Big question marks, though, exist over money and space, according to the festival organizers. Plus, questions persist over whether the event will be headed back to Cripple Creek, the original hosting locale for the event for nearly three decades.
The pro-rally sentiment was voiced loud and clear at last week’s Woodland Park City Council meeting. City council members and other government officials all agreed that the recent event went very well and that they would like to see it return to the City Above the Clouds in the future.
However, event organizer Jim Wear, president of ProPromotions, said although the event was supported by local leaders, it had a lower turnout than the rally had experienced in the past. He said that in order for the event to be financially successful, changes would have to occur in order for the event to return to Woodland Park next year.
During the rally update at last week’s council meeting, Teller County Sheriff Jason Mikesell was the first to speak and praise the event. He said that at first the rally caused some division, but in the end the two conflicting sides came together to make the rally a success.
“The last time I stepped up and talked to you about the Salute to American Veterans Rally there was a lot of animosity between two sides,” Mikesell told the council. “And I will tell you the event went off without a hitch. I truly think both sides can work together and I think we saw that. We have September 11 coming up and we have a lot of divisiveness in the country going on. A lot of things are kind of upside down now for veterans. And what I saw at that rally was that it did solidify that this community does love our veterans. And the fact is that there is healing that is going on and they are supported.”
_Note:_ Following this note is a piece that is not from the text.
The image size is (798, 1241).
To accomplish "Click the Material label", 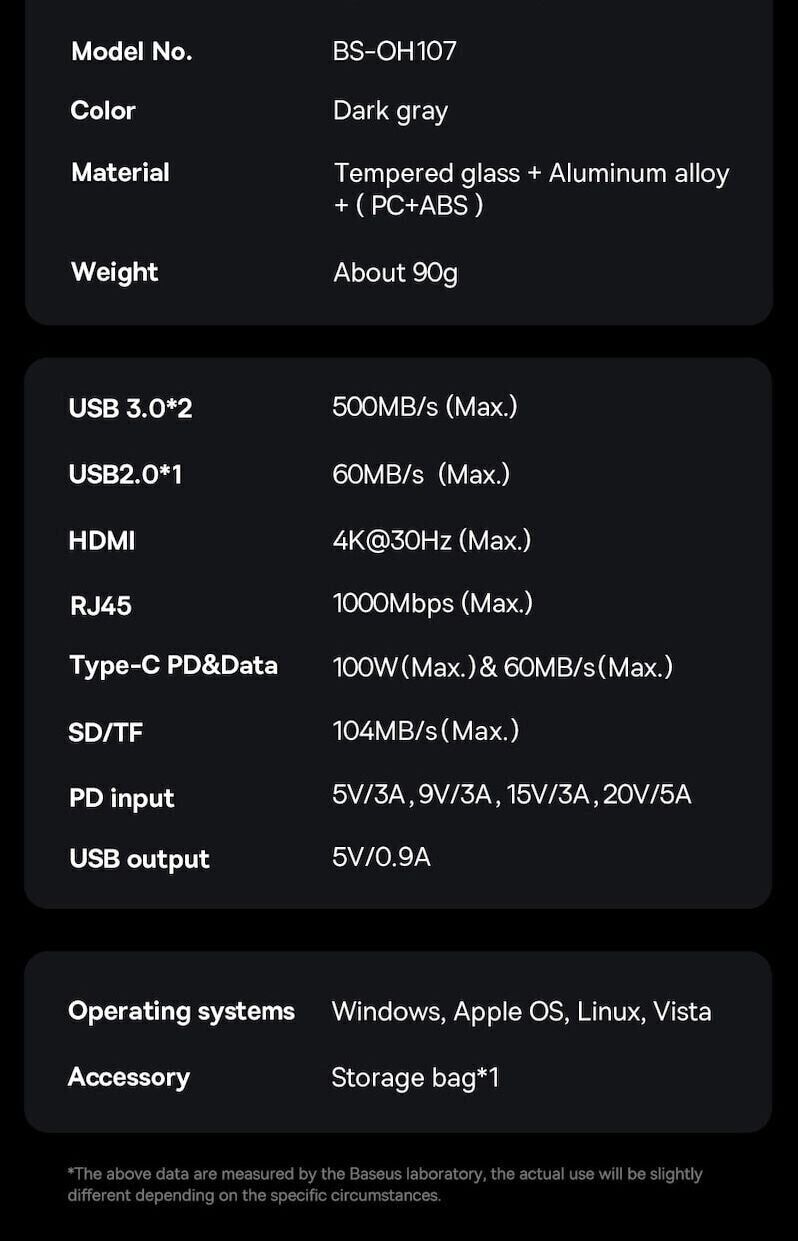I will click(x=120, y=173).

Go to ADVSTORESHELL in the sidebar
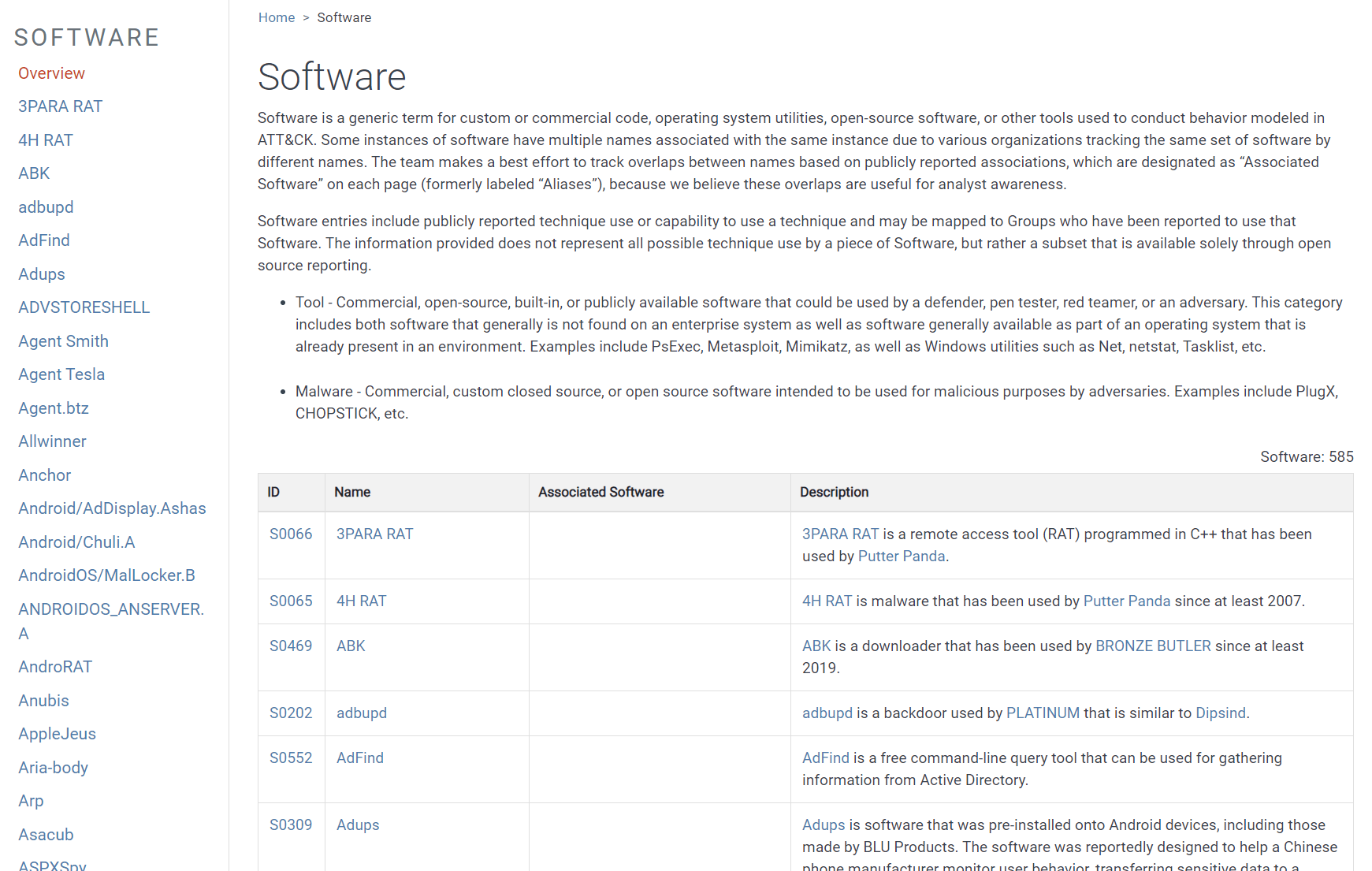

He said that he was happy to see how well the city council worked together to put on the event and how well they worked with the county. Mikesell also said that the sheriff’s office worked closely with the Woodland Park Police Department to ensure the event was successful without any “arrogance” or “attitudes.”
Teller County Commissioner Dan Williams echoed similar views, saying he was glad people on the two sides worked together. He went on to say about how these times are trying for veterans and the rally was a good way to get them together for support.
“I talked to over 100 veterans and some non-veterans that were there and there was a lot of agreement that they would like to come back here next year,” Williams stated. “I can also tell you that Cripple Creek isn’t going to get in a fight with you. I think that it is just like the Farmers Market, there is benefit for both parties. Hotels were filled on both sides of the county.”
In commenting on the event, Wear jokingly said that one business owner in town suffered from the rally. Wear said. “One local merchant did suffer some fairly devastating carnage at the hands of rally attendees. Elijah Murphy (owner of the Historic Ute Inn) was the victim when 300 pounds of burgers, brisket, and brats were destroyed on his grill in the rally beer garden. And he is still recovering.”
He said that the Ute Inn had their best weekend financially since March 2020. Wear also reiterated that there were no issues to speak of during the rally. He told council that the rally raised more than $7,000, monies that would be given to local veterans.
A Return to Woodland Park as Host Town Still In Question
However, even though the veterans’ community wants the rally to stay in Woodland Park, the event was not as successful as it has been in the past, according to the rally organizer. Wear said that the rally board is looking at other options, and they have not yet decided if the event will return in 2022.
He said that for the event to be financially successful for the city and the rally organizers, a few things needed to happen. “First off, we need a greater amount of time to plan the event,” Wear said. “We need to collectively decide in the next 90 days or so if we are going to proceed and if so, work needs to begin before the turn of the new year.”
Next, Wear said that the rally needs more room so they can get the Vietnam Veterans’ Memorial Wall back. He said that they need space for more vendors so the event could grow.
Lastly, the event organizer said that they needed more of a clear path without any barriers to put on the rally. He said that some of the hoops they had to jump through hindered the amount of effort they could put into event promotion, which led to a smaller turnout.
All of the city council members made it clear they want to try to keep the rally in Woodland Park as an annual event.